Prof. Raja Awarded NSF EAGER Grant
August 26, 2014
Professor Anita Raja was awared National Science Foundation (NSF) grant for EAGER: Collaborative Research: Advanced Machine Learning for Prediction of Preterm Birth.
The United States spends over 26 billion dollars per annum on the delivery and care of the 12-13% of infants who are born preterm. As preterm birth (PTB) is a major public health problem with profound implications on society, there would be extreme value in being able to identify women at risk of preterm birth during the course of their pregnancy. Previous predictive approaches have been largely unsuccessful since they have focused on a limited number of well described risk factors known to be correlated with preterm birth (e.g. prior preterm birth, race, and infection) and less on combining multiple factors. The latter approach is necessary to understand the complex etiologies of preterm birth. While identifying individual PTB risk factors has brought insight into the problem and has led in some cases to successful treatments such as progesterone for women with a previous preterm birth, this has only a limited impact on the overall frequency since many at risk patients, such as first time mothers (nulliparous), go untreated. Today, there is still no widely tested prediction system that combines well-known PTB factors and is clinically useful. There is, however, a global awareness of the need to discover and integrate the complex etiologies of prematurity in order to predict women at risk. Significant efforts have been made in the last couple of decades to collect large curated datasets of pregnant women. Previous studies on these datasets used relatively straightforward biostatitistical methodologies such as relative risk assessments to measure associations between factors and PTB. However, risk factors are studied independently of each other, which does not account for the multifactorial complexity of PTB. This exploratory project aims to investigate the value of more advanced machine learning methods by simultaneously considering all the factors, to develop better predictive methods.
The PTB data acquired in the context of this project brings together Electronic Health Records (EHRs) for mothers and their babies along with well-curated NIH data. The data is rich with structured clinical data and unstructured free text that require manual feature extraction. This project, largely motivated by the PTB problem, has two main goals:
(1) Improving the quality and aggregation the annotations for heterogeneous data. The researchers aim to capture socioeconomic, psychological and behavioral risk factors documented in the text of clinical notes via studying the process of manual feature extraction by human annotators. State-of-the-art methods either rely on the expertise of the annotator and/or the difficulty of the instance but ignore the variability in the quality of labeling over time due to fatigue, boredom, or knowledge. To improve the annotations, the project will develop a novel Bayesian framework for human labeling of unstructured data. The Bayesian model will embed a complete set of parameters including the prevalence of each class, difficulty of the instance and variability in the quality of annotation during the process. If the model construction is successful, then the developed framework will replace ad-hoc heuristics into a well-designed process for producing high quality annotations. This framework would allow extracting reliable features from the clinical text for subsequent analyses in devising PTB prediction models.

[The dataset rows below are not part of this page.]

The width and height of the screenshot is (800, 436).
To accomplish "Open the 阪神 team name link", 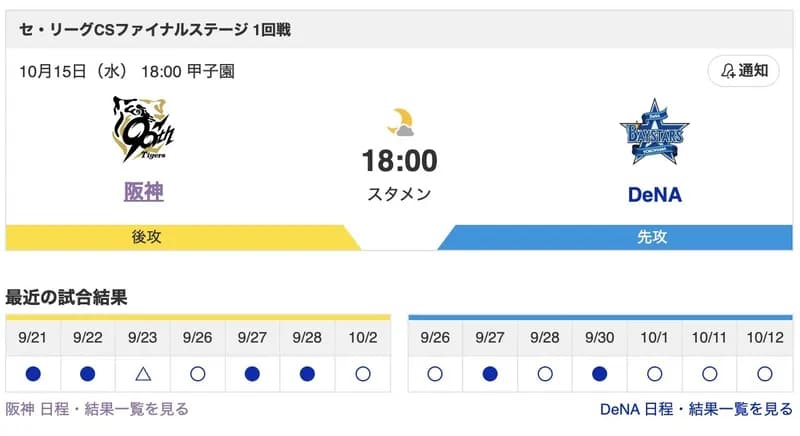I will [143, 193].
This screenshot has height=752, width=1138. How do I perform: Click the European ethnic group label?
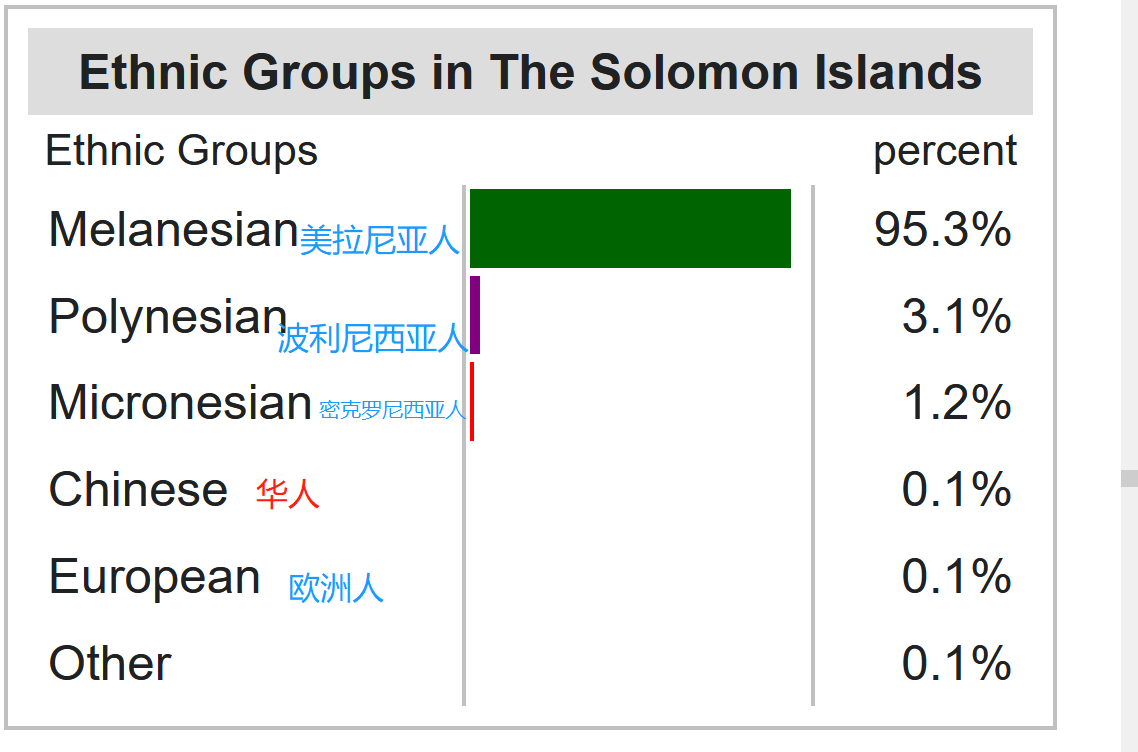pyautogui.click(x=155, y=578)
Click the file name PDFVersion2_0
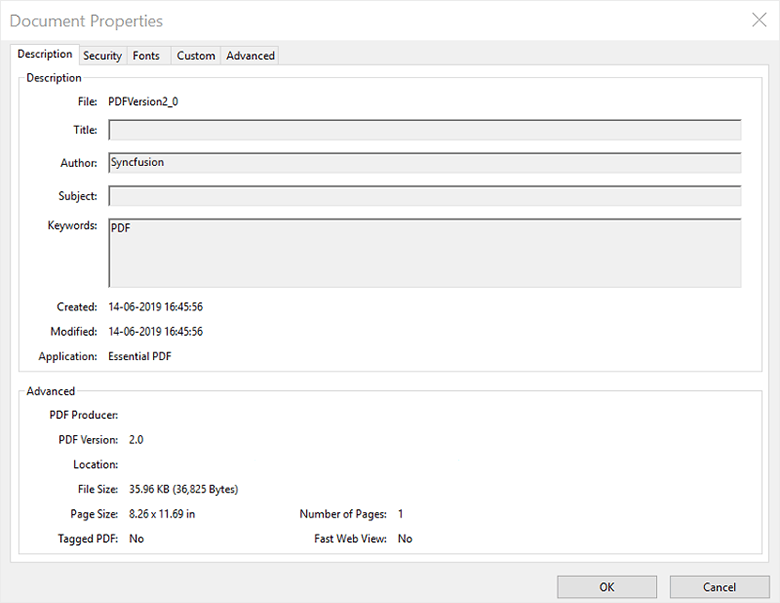The width and height of the screenshot is (780, 603). coord(143,101)
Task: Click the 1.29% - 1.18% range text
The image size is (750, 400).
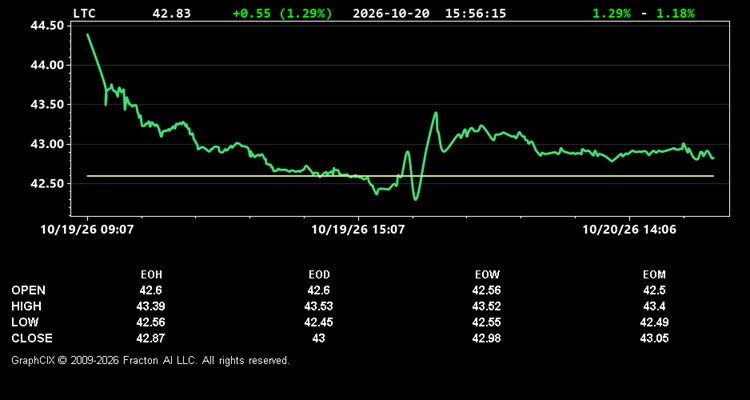Action: tap(643, 13)
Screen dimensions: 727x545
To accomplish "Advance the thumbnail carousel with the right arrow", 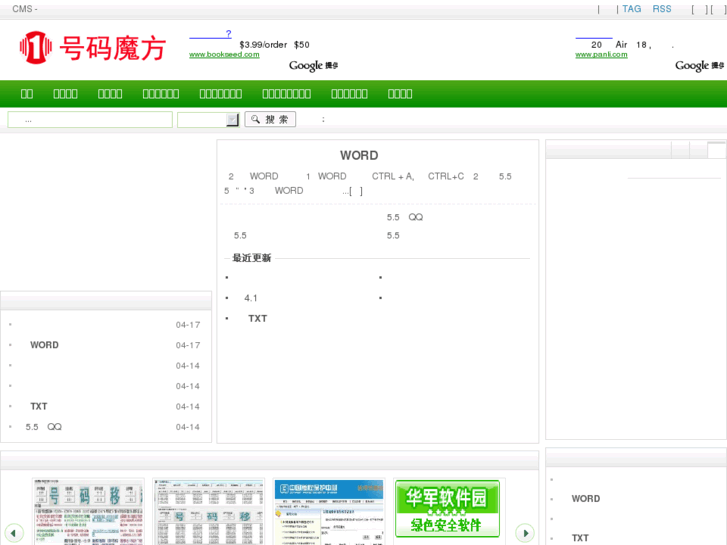I will point(524,533).
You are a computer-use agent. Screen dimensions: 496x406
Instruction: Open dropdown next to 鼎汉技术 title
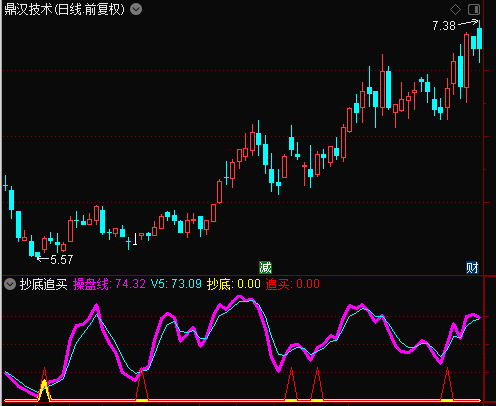136,9
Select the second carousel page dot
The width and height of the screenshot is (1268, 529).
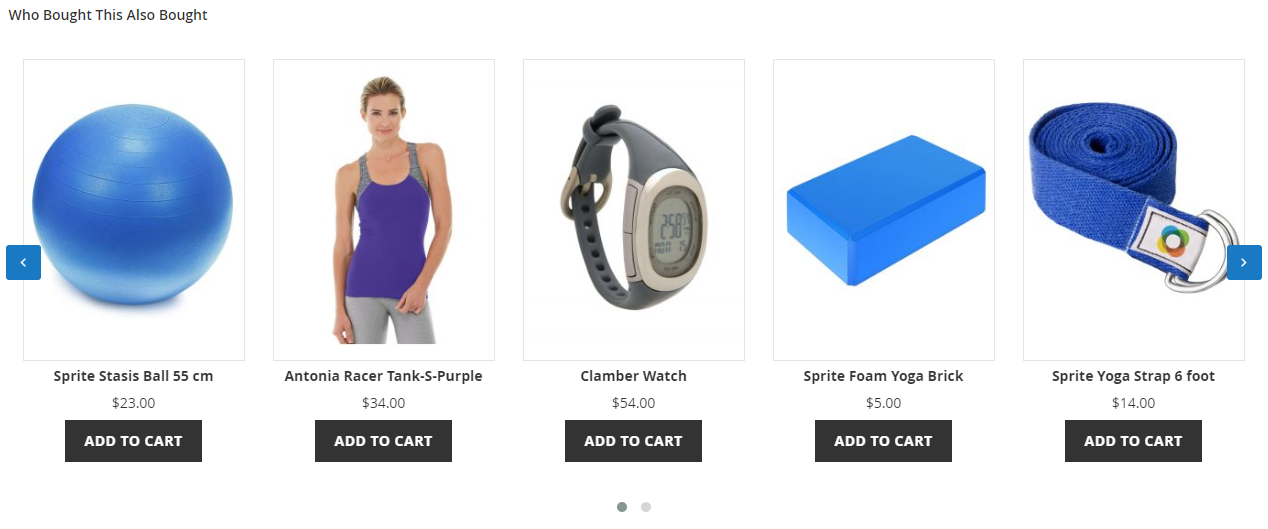(x=646, y=507)
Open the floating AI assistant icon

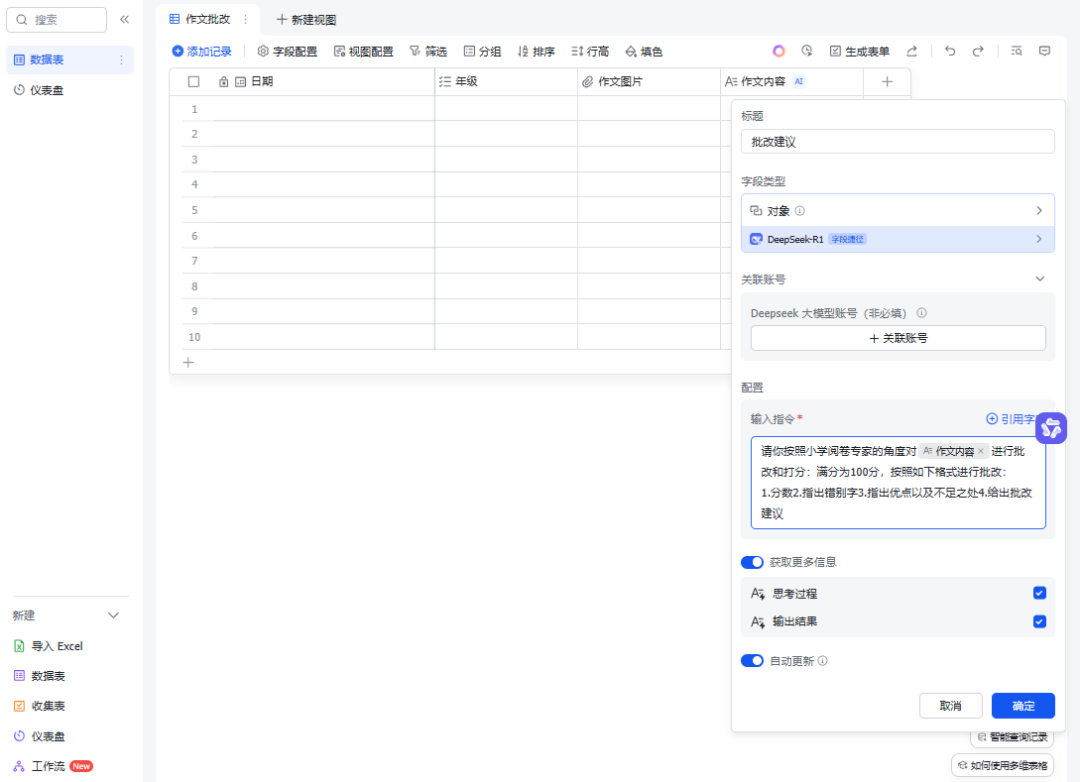(x=1051, y=428)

(2) Developing predictive models for multiple data spaces. To leverage all of the existing data, the project will investigate the value of using Vapnik's paradigm of Learning Using Privileged Information (LUPI) in the context of preterm birth. Privileged information is a data that is available for training models but is not available for test examples. Data in this project come with two potential privileged information spaces namely the clinical notes and the space of future events. NICU data is an example of future event privileged information, which is only available for a subset of the examples (only premature babies requiring intensive care stay in the NICU). It has been shown that LUPI not only induces a better decision rule, it also increases the rate of convergence of the algorithm, hence requiring fewer training examples. This is a compelling property in the case of PTB prediction because of the rate of PTB. The project will extend LUPI into a powerful and applicable framework to handle the two spaces of privileged information, while developing spline-generating kernels, to manage LUPI's high computational cost. If successful, this proof-of-concept is expected to yield efficient and widely applicable LUPI algorithms in domains where privileged information is available, such as the financial domain and many other medical applications.
The developed software, publications and datasets resulting from this project will be made publicly available to the research community through the project website.